**Exercise prompt**
In the listing below, rename "Switch" to "Change" and write out all of its lines again with nothing else changed, omitting the pictures.

**Records for this task**
+-------+

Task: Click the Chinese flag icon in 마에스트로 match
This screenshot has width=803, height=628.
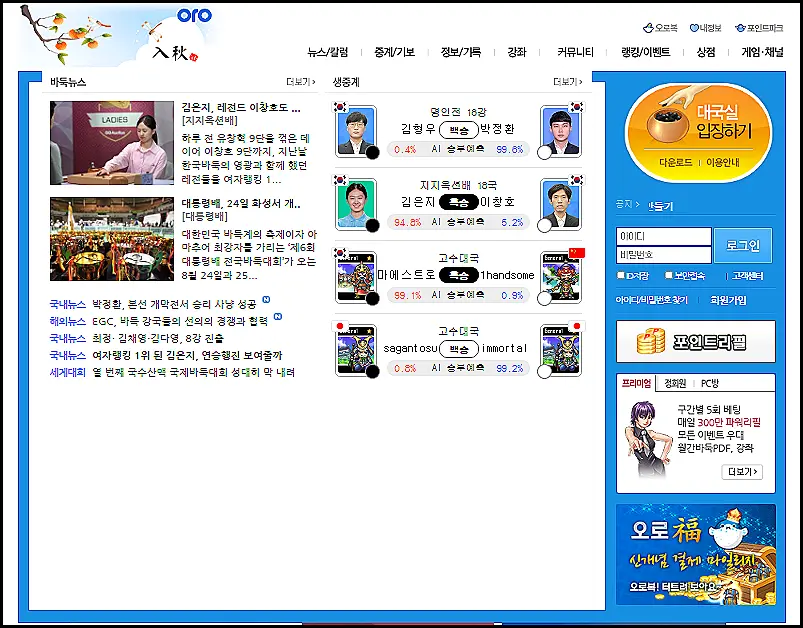Action: 576,252
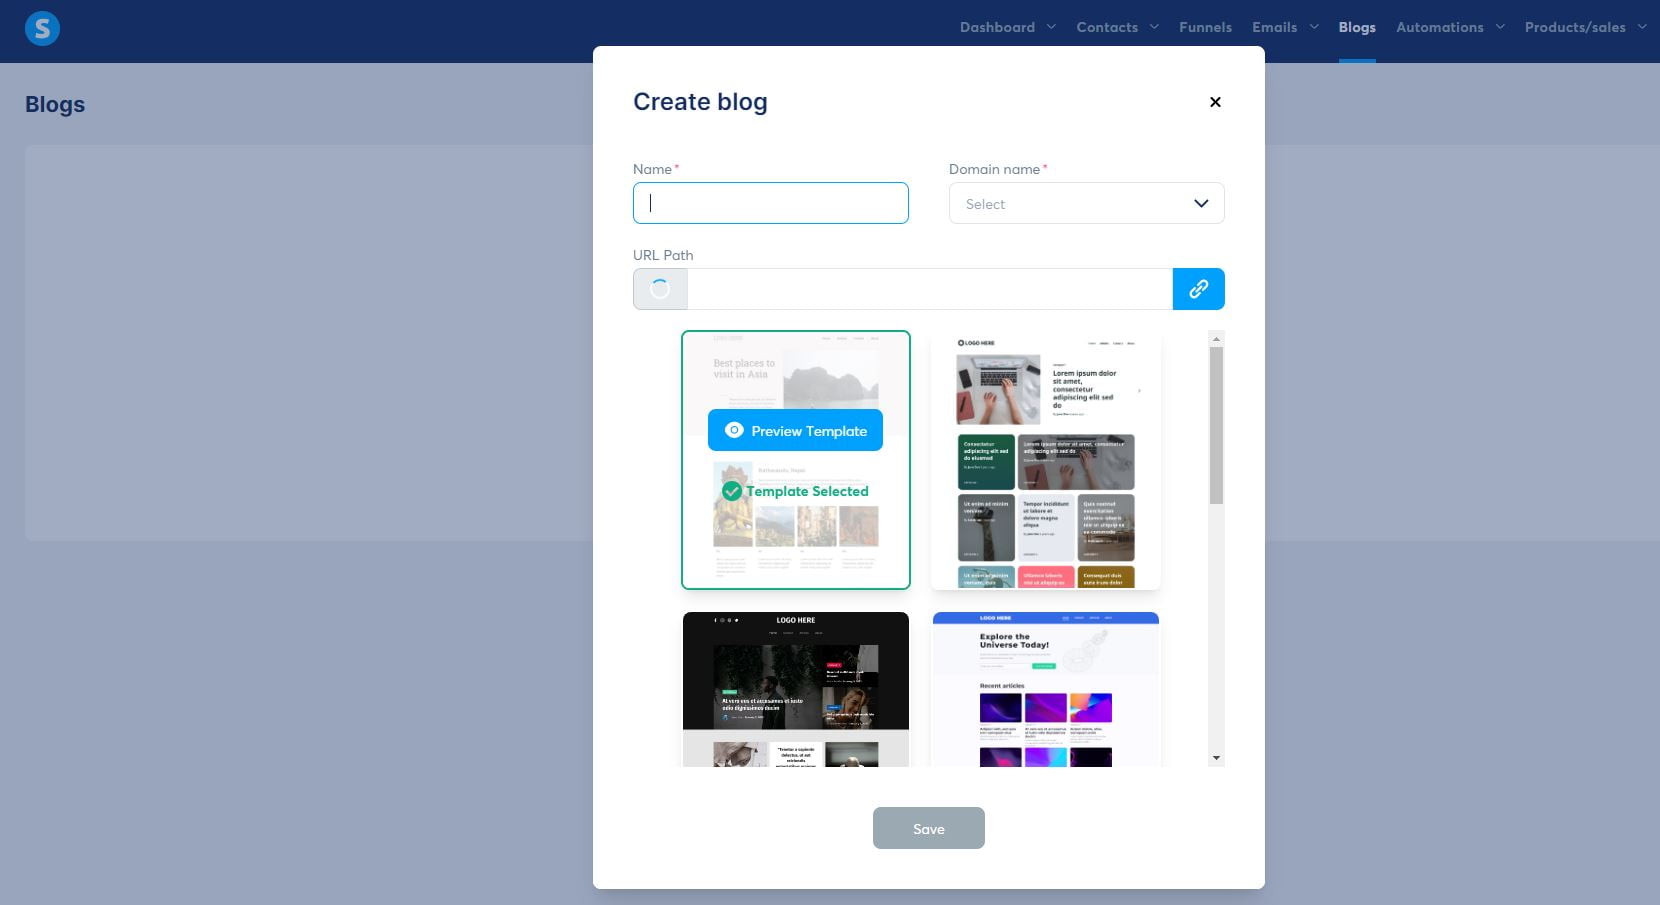Select the Blogs navigation item
This screenshot has width=1660, height=905.
click(x=1356, y=27)
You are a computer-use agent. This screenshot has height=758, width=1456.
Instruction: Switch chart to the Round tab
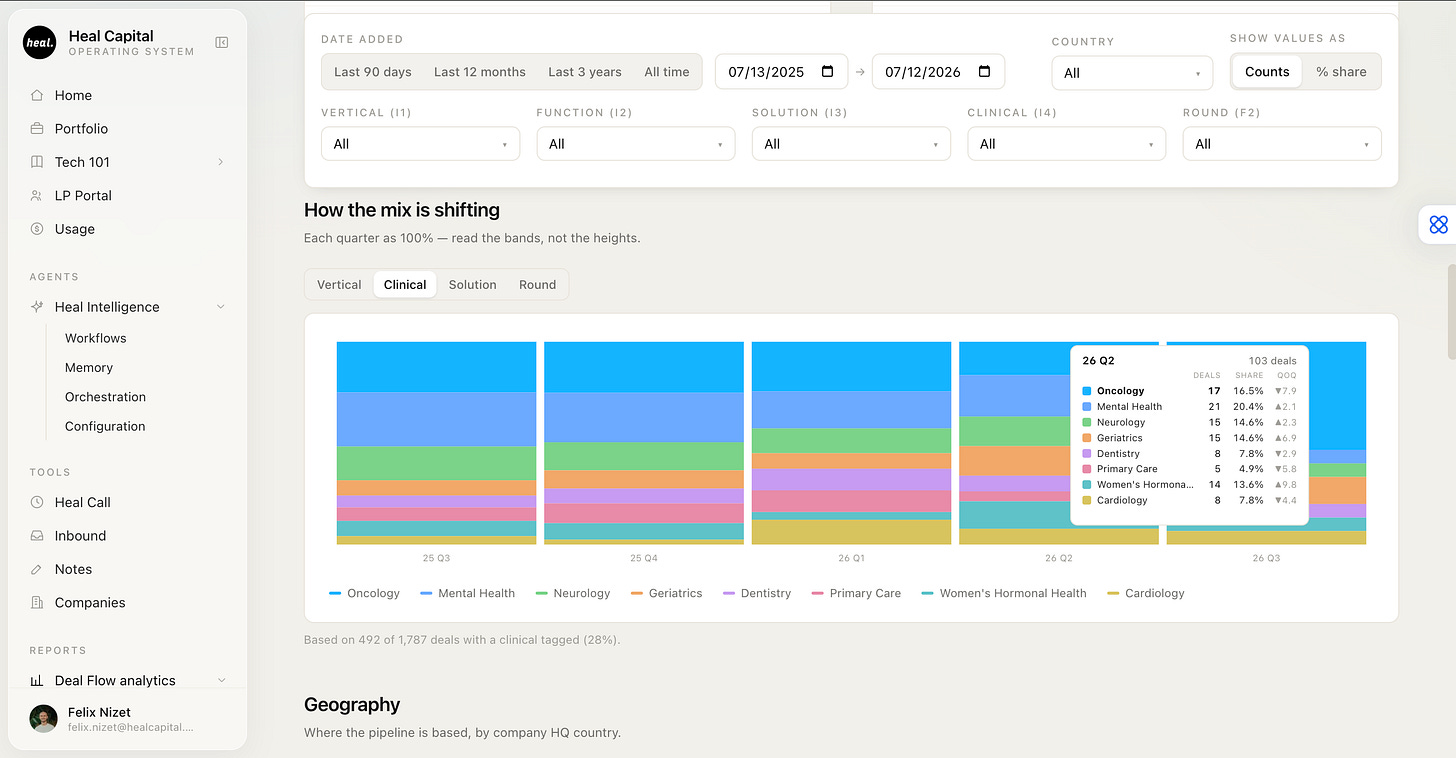click(x=537, y=285)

+-------+

**The reply**
Task: Click the Chinese flag icon in 마에스트로 match
This screenshot has width=803, height=628.
Action: 576,252
Select the Blogs navigation item
This screenshot has width=1660, height=905.
click(x=1356, y=27)
You are a computer-use agent. This screenshot has height=758, width=1456.
Instruction: Change chart to the Round tab
click(x=537, y=285)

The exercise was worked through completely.